Almost immediately after the council voted to approve the letter, President Kerri Keiger heard pushback from parents and PTAs, with the primary complaint over the PTA fundraising bullet point and that they did not have enough time to review the whole document. 

Keiger, a parent of children at P.S. 166  — which raised $608,075, or about $950 per student in 2016 — said parents who do raise a lot of money experience “a lot of shaming” on this topic, which she believes makes it hard to have a civil conversation. 

Tension over possible PTA fundsharing or capping mentioned in the letter was one reason why the council passed a bylaw last week making the approval process more lengthy before council members propose to write or say anything publicly that represents the entire body.

Fundraising inequities in District 3 were “egregious” and it’s important conversation to discuss this, Keiger said, but she believes the underlying issue is underfunding of public schools. 

“If the [state and city] governments were allocating the money we need, there wouldn’t be a need to have PTAs fill in those gaps,” Keiger said. “I think that’s actually the problem parents of our community should bind behind.”

Parents from “two different worlds”

Nildania Perez, a mother of two children who attend P.S. 165 in Manhattan Valley, said the pushback on the letter is representative of what happens when “you talk about taking away privilege from people.”

Demographic data shows that P.S. 165, which receives Title 1 funding and where about two thirds of families are low-income, has slowly become more racially and economically diverse. That’s largely because of the school’s gifted and talented and dual-language programs. In the past year, the group is organizing election bake sales, book fairs, online fundraisers, and grant writing as ways to rake in cash, said Perez, who is a member of the President’s Council equity committee and wants to be able to have open conversations with parents at other schools about PTA disparities.

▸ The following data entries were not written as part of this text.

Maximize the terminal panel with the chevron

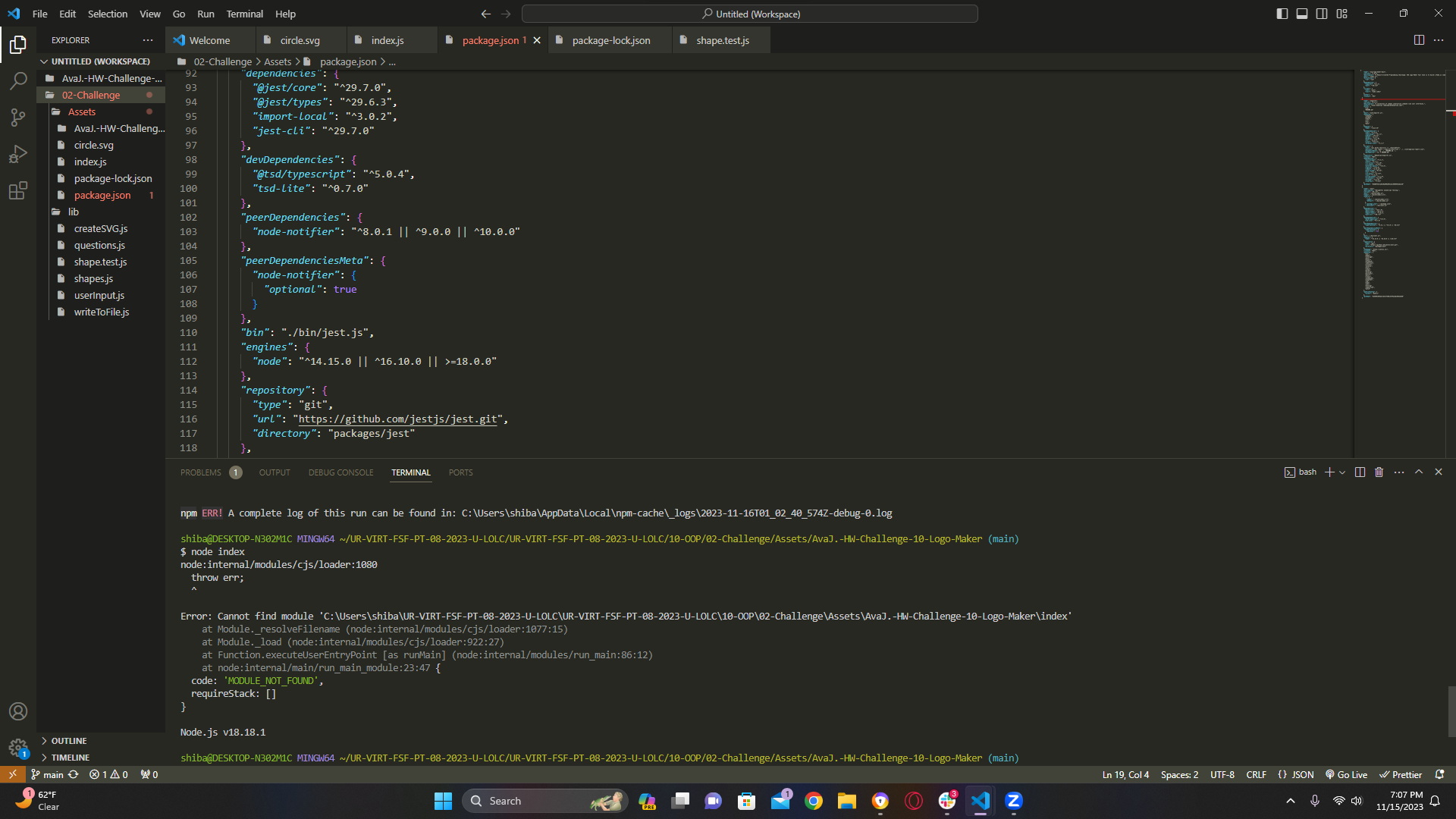pyautogui.click(x=1419, y=472)
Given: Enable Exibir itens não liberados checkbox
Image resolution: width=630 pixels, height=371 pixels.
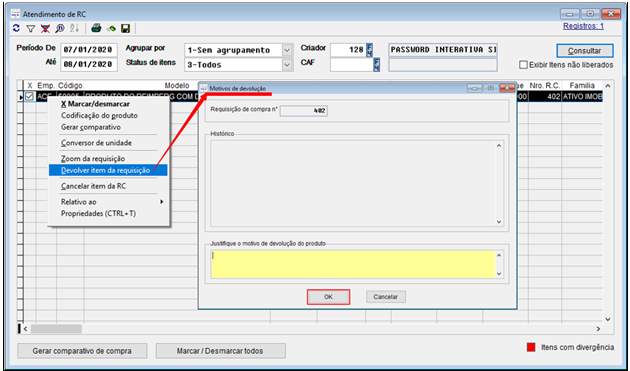Looking at the screenshot, I should [523, 65].
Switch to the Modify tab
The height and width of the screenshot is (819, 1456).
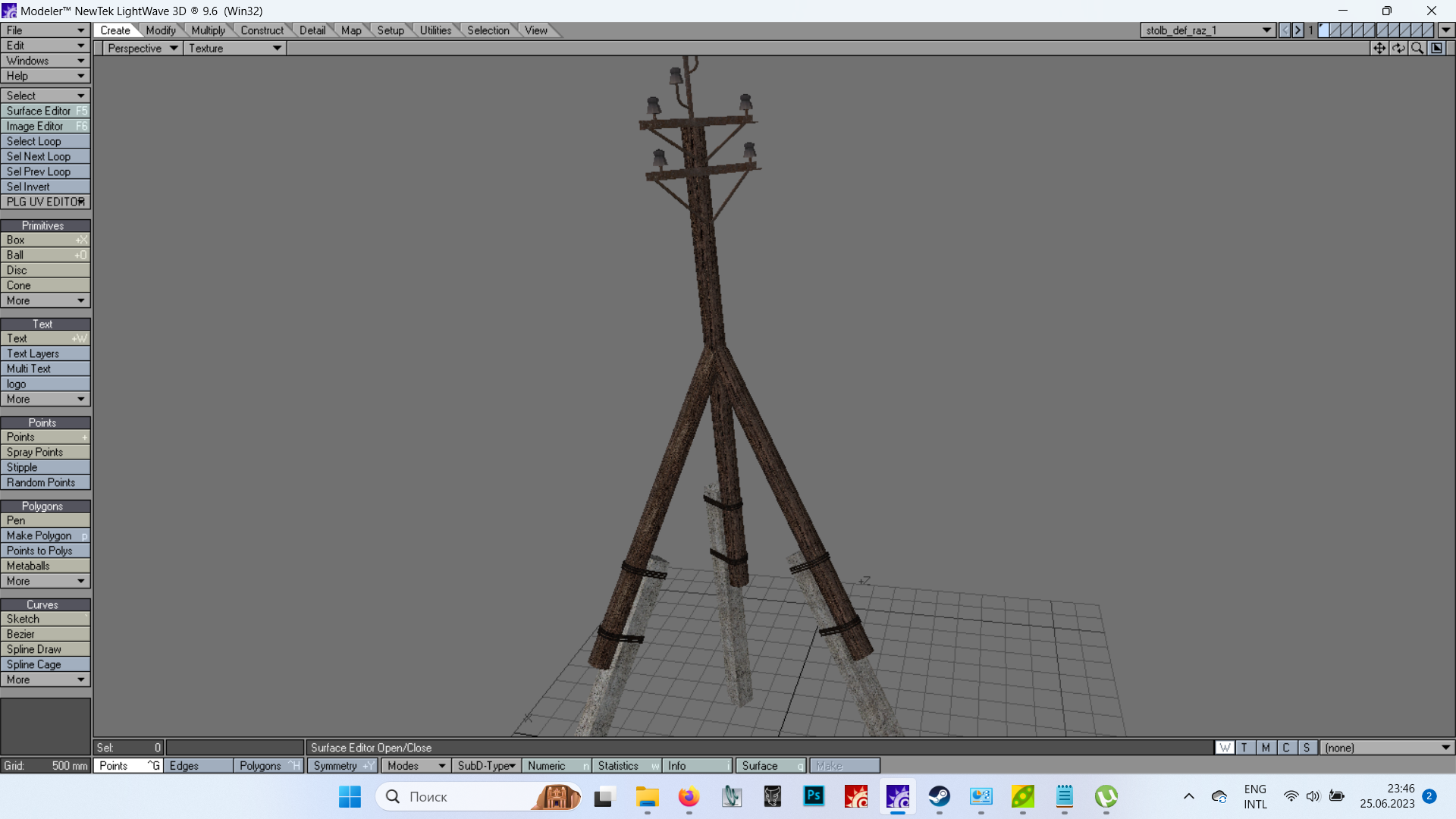pyautogui.click(x=161, y=30)
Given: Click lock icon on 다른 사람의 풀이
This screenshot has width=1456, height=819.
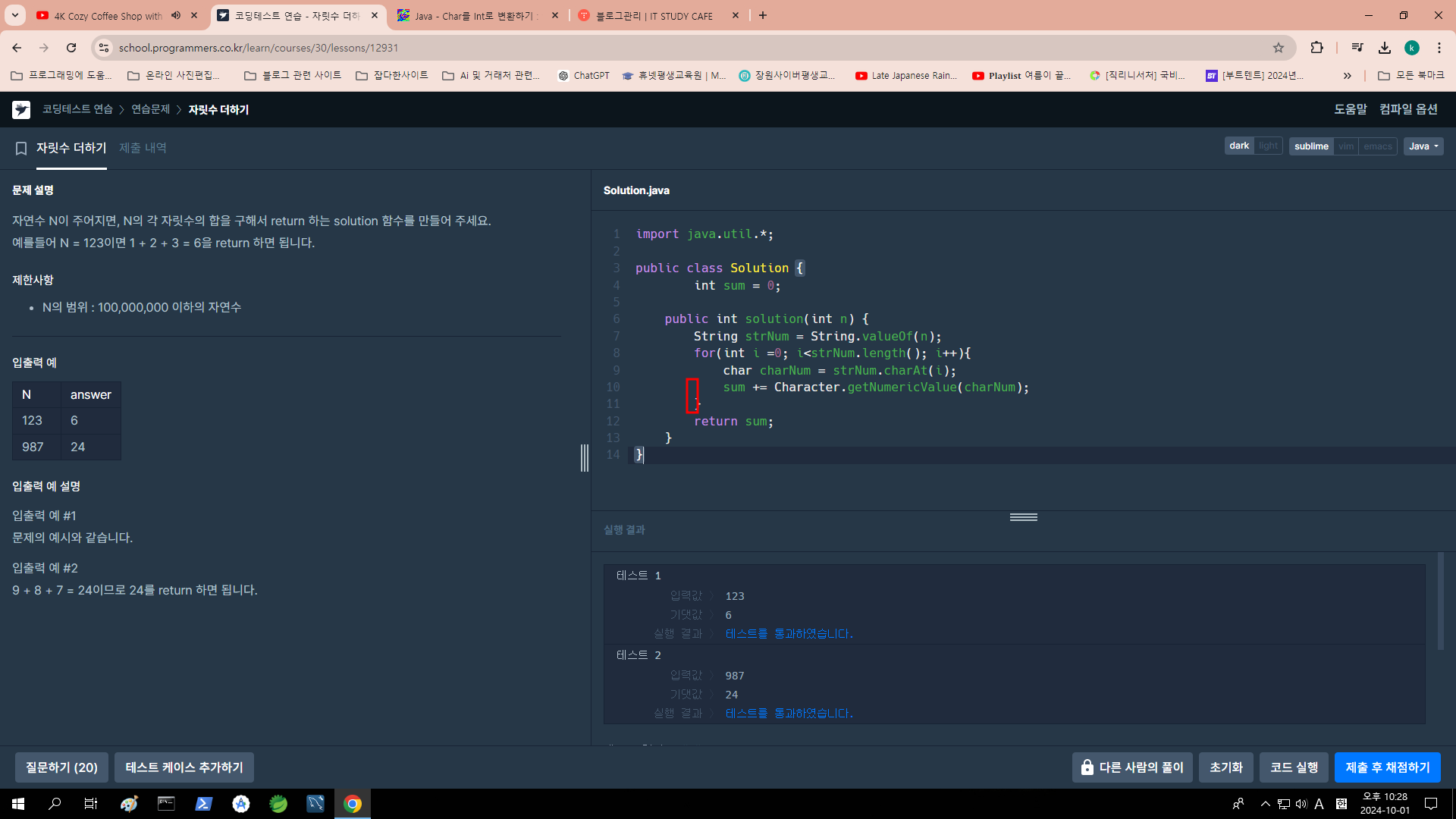Looking at the screenshot, I should 1087,767.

“People are living in two different worlds. People are not talking about that, and there is a lack of knowledge of what’s happening at schools,”  Perez said in an interview, who said her PTA struggles to raise $30,000 to $40,000.  

“We work really, really hard. I can’t tell you how committed and how hard these parents work. It’s like their second full-time job,” she said. 

That’s in deep contrast with P.S. 87, which sits two miles south of P.S. 165, and is known as one of the wealthiest parent associations in the city. In 2017, when about 12% of the students were from low-income families, the parent association there raised about $2 million through a combination of grants, contributions, and programs that parents directly paid for, according to their latest tax filings. Half of their budget comes from the school’s spring auction, according to the association’s website. 

P.S. 87 parent Abigail Edgecliffe-Johnson — who co-founded a website called School-2-School, which raises money for schools in Bronx’s District 7 — said she hopes next month’s citywide PTA data report leads to meaningful change, but isn’t used to “start fights” among schools. 

She tends to agree with Keiger that the state should be sending more money to schools, citing the battle over Foundation Aid, but also said she likes the idea of having a central pool of money that needy schools could pull from. 

“My hot take on this that we should understand money some schools are raising, not in order to shame schools that are raising a lot but….to understand what kids are not getting when parents are not able to raise those funds,” she said. 

Maria Nogueira, the PTA president at P.S. 242, takes a lot of pride in their fundraising efforts to help the school’s children as well as their struggling families. By her count, they’re expecting to raise raise roughly $500 this season through bake sales and a holiday fundraising effort, and they go to extra lengths to help parents by inviting representatives from different social service organizations to their meetings. 

“There are a lot of parents in need,” she said, “and because of so much stigma, they are afraid to say anything.”